| Document passage |

If I delete this from the blast.output file you sent me, then your 
example code works fine.

If you are running the blast search separately, and then trying to parse 
the output in Python, this short term fix should get you up and running.

You could also try getting BLAST to produce XML output.  There was a 
recent post on the list where someone was having problems with that and 
multiple inputs, and a suggestion to cope.

I have logged a bug for this issue (and attached your test file to it):

http://bugzilla.open-bio.org/show_bug.cgi?id=1929

Hopefully someone will tackle this soon - I'm off sick today, and should 
really be resting.

Peter

Alessandro S. Nascimento wrote:
> Hi Peter,
> 
> as you will see in the attached script file, I tried two parse my blast 
> output into tow ways described in the biopython cookbook.
> I'm using linux Kubuntu, python 2.4.2. I'm not completely sure about my 
> biopython version, cause it was installed from debian repositories 
> through apt-get, but it seems to be version 1.30.
> 
> I also performed Blaspgp search separately using parameters "blastpgp -i 
> seqinput -o blast.output -j 50  -v 10000 -b 10000 -d ../db/nr -h 0.001". 
> A smaller blast result which gives me the same result from my python 
> script is also attached.
> 
> My desire is to get a large number of sequences using blastpgp, filter 
> them by length and identities (e.g. > 30 and < 90), comparing the 
> results one to another using blast2seq and align them using clustalw for 
> statistical aanalysis. I have tried to do it using bioperl, but get some 
> bugs when working with a large number of sequences. Then, I am trying 
> python now. This should be something quite simple.  (I guess)
> 
> Any help will be very appreciable!!!!
> 
> Thank you so much,
> 
> 
> Alessandro

| Recorded data |
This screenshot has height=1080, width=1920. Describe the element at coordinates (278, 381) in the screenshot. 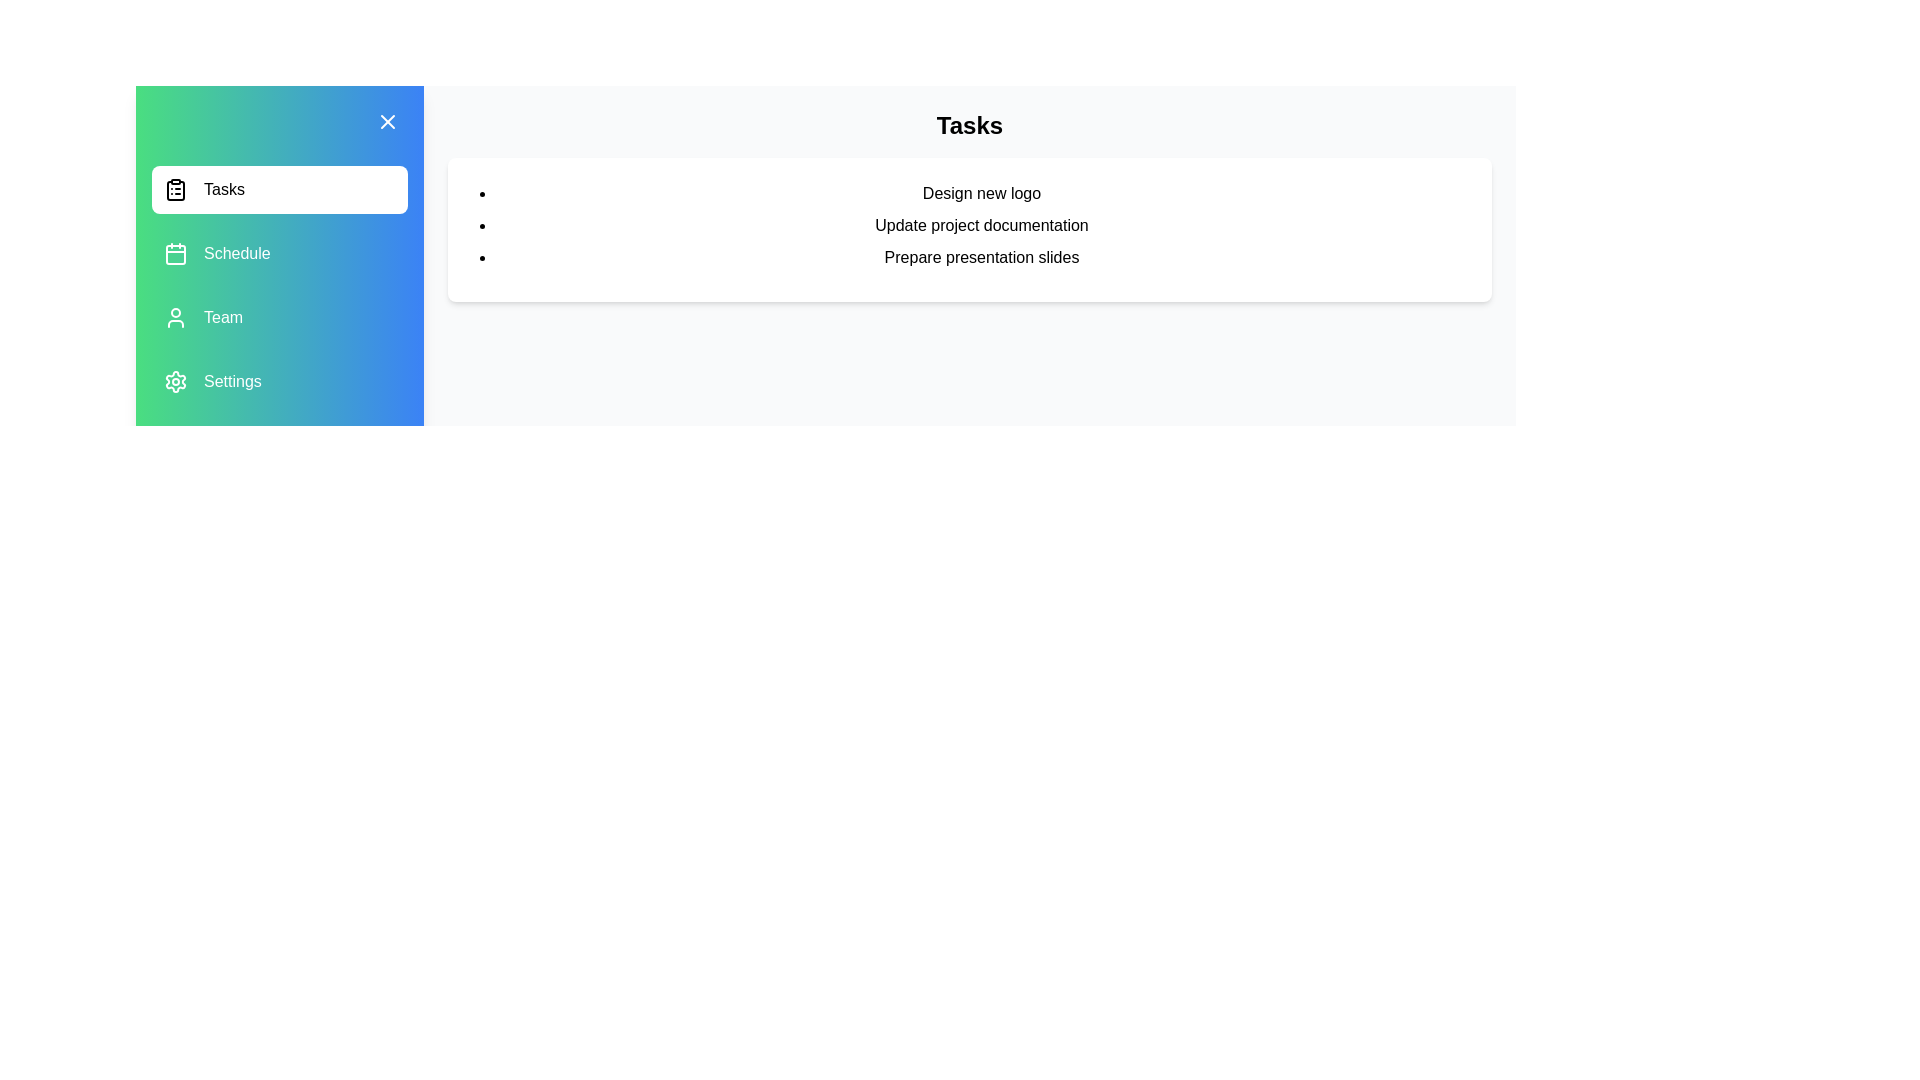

| Written exercise |
Copy the stretch of the BLAST parsing thread from "Alessandro S. Nascimento" through "be version 1.30.".

| Solved problem |
Alessandro S. Nascimento wrote:
> Hi Peter,
> 
> as you will see in the attached script file, I tried two parse my blast 
> output into tow ways described in the biopython cookbook.
> I'm using linux Kubuntu, python 2.4.2. I'm not completely sure about my 
> biopython version, cause it was installed from debian repositories 
> through apt-get, but it seems to be version 1.30.